Espaces de transit
Les toilettes publiques sont à la fois le pivot de la volonté d’hygiène qui caractérise le développement des sociétés modernes, et le dernier lieu d’intimité qu’elles nous réservent au milieu des autres. Avec sa série « Photos de chiottes », présentée à Vol de nuits, Claire Béguier interroge cet espace hautement codifié qui balise le tissu urbain, le symbole trivial d’une « modernité » qui a conquis tous les aspects de notre existence.Vous qui venez ici dans une humble posture/ De vos flancs alourdis décharger le fardeau
[1] », vous êtes ici chez vous. Ici ? Dans n’importe quel WC qui dispose d’un verrou. Claire Béguier a compris l’intérêt de ces lieux d’aisance à cheval entre espace public et espace privé. Lors d’une visite au Palais de Tokyo, en 2007, elle décide de se prendre en photo dans les toilettes. Offrant son corps au regard de l’autre, dans une posture si commune mais peu montrée, la photographe poursuit cette mise en scène de soi qui est au cœur de son travail. Le choix des toilettes relève aussi d’une raison pratique. Pour vivre, Claire Béguier a travaillé comme intervenante dans un collège. Comment délimiter un lieu de création propice, disponible et privatif, dans ces conditions ? « Le seul espace qu’il me restait, c’était quand j’allais aux toilettes pendant les récrés et les pauses, elles devenaient alors mon espace de création ».
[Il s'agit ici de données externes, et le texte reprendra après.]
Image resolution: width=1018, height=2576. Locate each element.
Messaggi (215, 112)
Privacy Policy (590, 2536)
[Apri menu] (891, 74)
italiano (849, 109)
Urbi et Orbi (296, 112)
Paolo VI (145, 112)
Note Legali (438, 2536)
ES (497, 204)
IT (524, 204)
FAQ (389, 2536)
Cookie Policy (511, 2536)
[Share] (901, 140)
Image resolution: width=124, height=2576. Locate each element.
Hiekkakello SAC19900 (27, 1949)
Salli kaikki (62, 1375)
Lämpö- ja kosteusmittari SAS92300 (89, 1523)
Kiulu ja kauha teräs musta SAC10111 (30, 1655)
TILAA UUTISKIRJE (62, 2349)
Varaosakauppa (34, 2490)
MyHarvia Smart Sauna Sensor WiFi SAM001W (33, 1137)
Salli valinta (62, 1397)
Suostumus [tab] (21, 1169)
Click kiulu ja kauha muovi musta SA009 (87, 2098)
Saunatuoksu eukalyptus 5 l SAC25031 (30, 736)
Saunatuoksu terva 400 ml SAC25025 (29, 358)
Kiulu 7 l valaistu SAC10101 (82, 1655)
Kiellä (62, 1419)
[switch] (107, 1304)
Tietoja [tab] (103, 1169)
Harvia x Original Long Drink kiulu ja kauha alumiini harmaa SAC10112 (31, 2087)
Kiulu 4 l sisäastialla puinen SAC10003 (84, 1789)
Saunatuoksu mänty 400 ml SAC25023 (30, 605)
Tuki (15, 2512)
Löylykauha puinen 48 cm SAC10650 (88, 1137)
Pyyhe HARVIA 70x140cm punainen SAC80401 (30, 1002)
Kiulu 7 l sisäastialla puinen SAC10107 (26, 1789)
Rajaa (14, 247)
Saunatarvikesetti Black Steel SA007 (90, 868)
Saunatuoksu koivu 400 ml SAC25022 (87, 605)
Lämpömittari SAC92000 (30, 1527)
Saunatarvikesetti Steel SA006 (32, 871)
Partout où il y a des toilettes, Claire finit par y voir un studio. Détournés de leur fonction initiale, ils délimitent un espace d’intimité pour créer. Ainsi, de la France à la Côte d’Ivoire, en passant par le Maroc ou le Portugal, elle multiplie les prises de vue, dans les trains, les aéroports, les bars, cinémas et autres restaurants.
Ces autoportraits pris sur l’instant sont emplis d’humour et d’autodérision. Dans ces instantanés, l’impression de « fait à la sauvette » relègue l’esthétique de la photo au second plan. Le cadrage spontané libère la photographe des contraintes techniques de son travail photographique habituel (en numérique reflex ou compact, avec beaucoup de mise en scène).
De l’accumulation de ces scènes brutes, instants furtifs d’un quotidien caché des regards indiscrets mais donné à voir, se dégage une certaine violence. Une violence qui n’est pas étrangère aux habitudes photographiques développées par le mariage d’internet et de la photo numérique. Avec « Photos de chiottes », Claire Béguier révèle les liens troubles entre selfshot et voyeurisme, les contradictions d’un espace privé qui se verrouille et se dévoile, irrésistiblement.
Nicolas Treiber
« Le petit endroit », poème d’Emmanuel Arago.